Required action — Starting at the line that contains "The height and" and stopping after the line that contains "the 网络 network", transcribe the listing below exactly; do not include any pictures.

Data supplied —
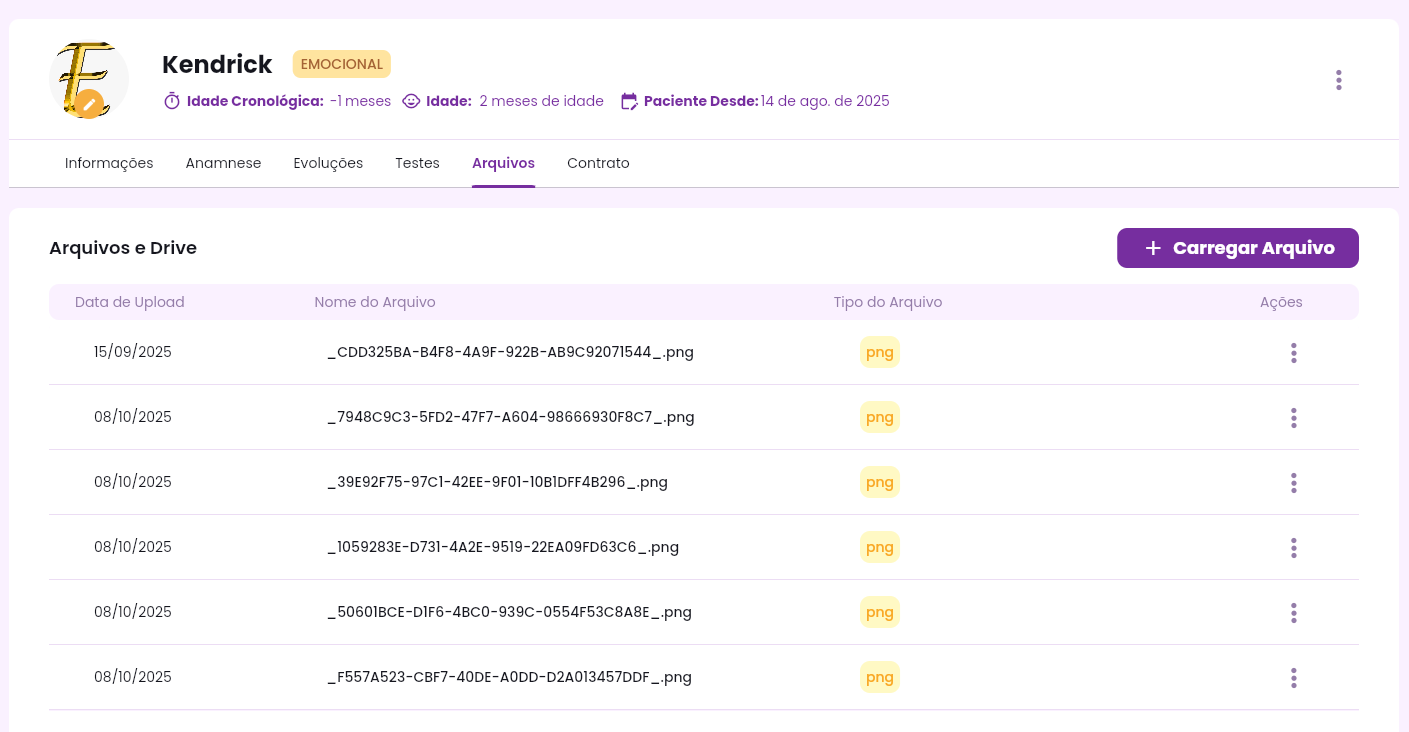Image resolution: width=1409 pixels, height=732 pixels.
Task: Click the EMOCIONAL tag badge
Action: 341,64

* * *

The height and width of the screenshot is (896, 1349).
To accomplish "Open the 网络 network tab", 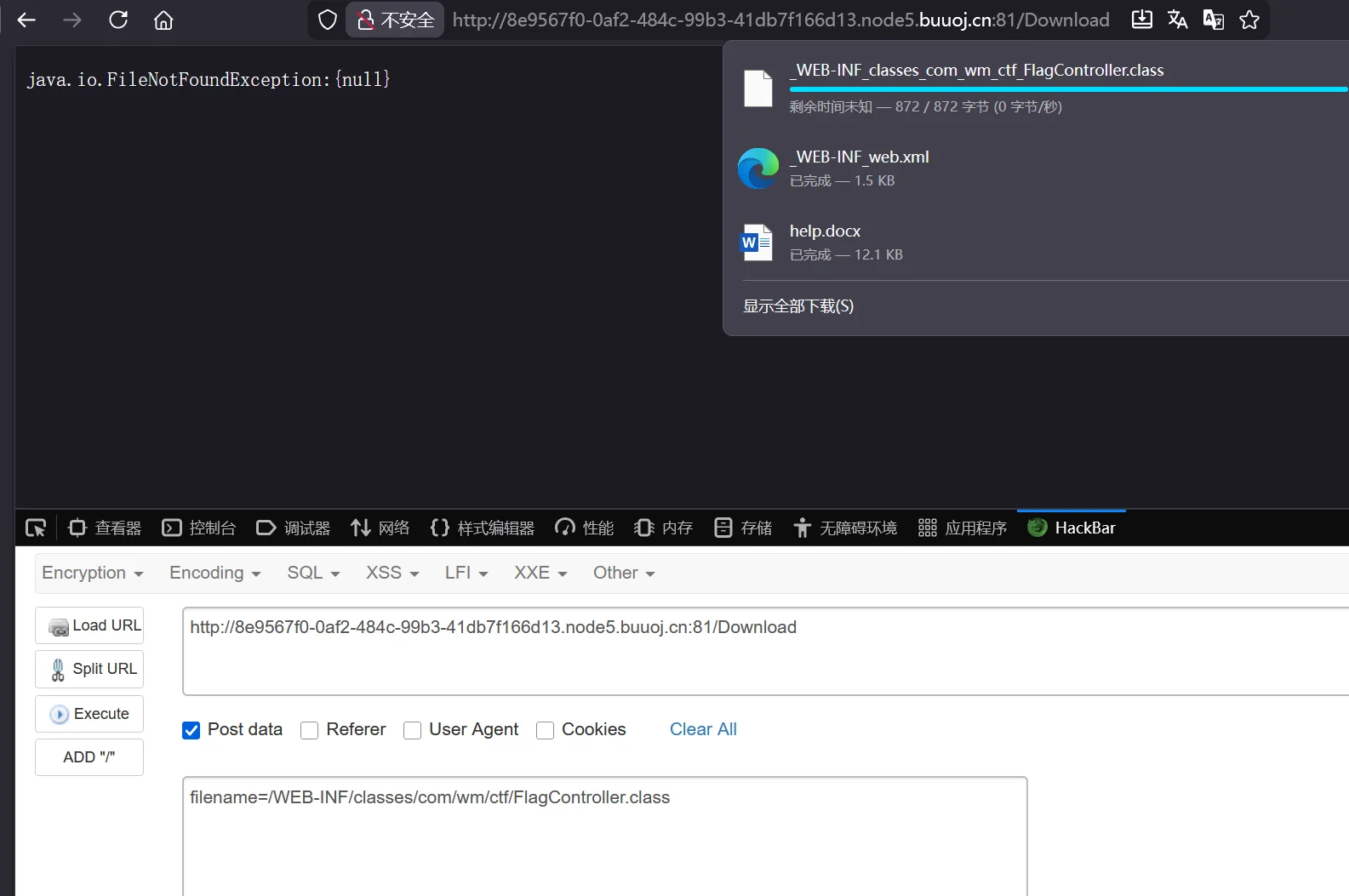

The answer —
The height and width of the screenshot is (896, 1349).
To accomplish "Open the 网络 network tab", 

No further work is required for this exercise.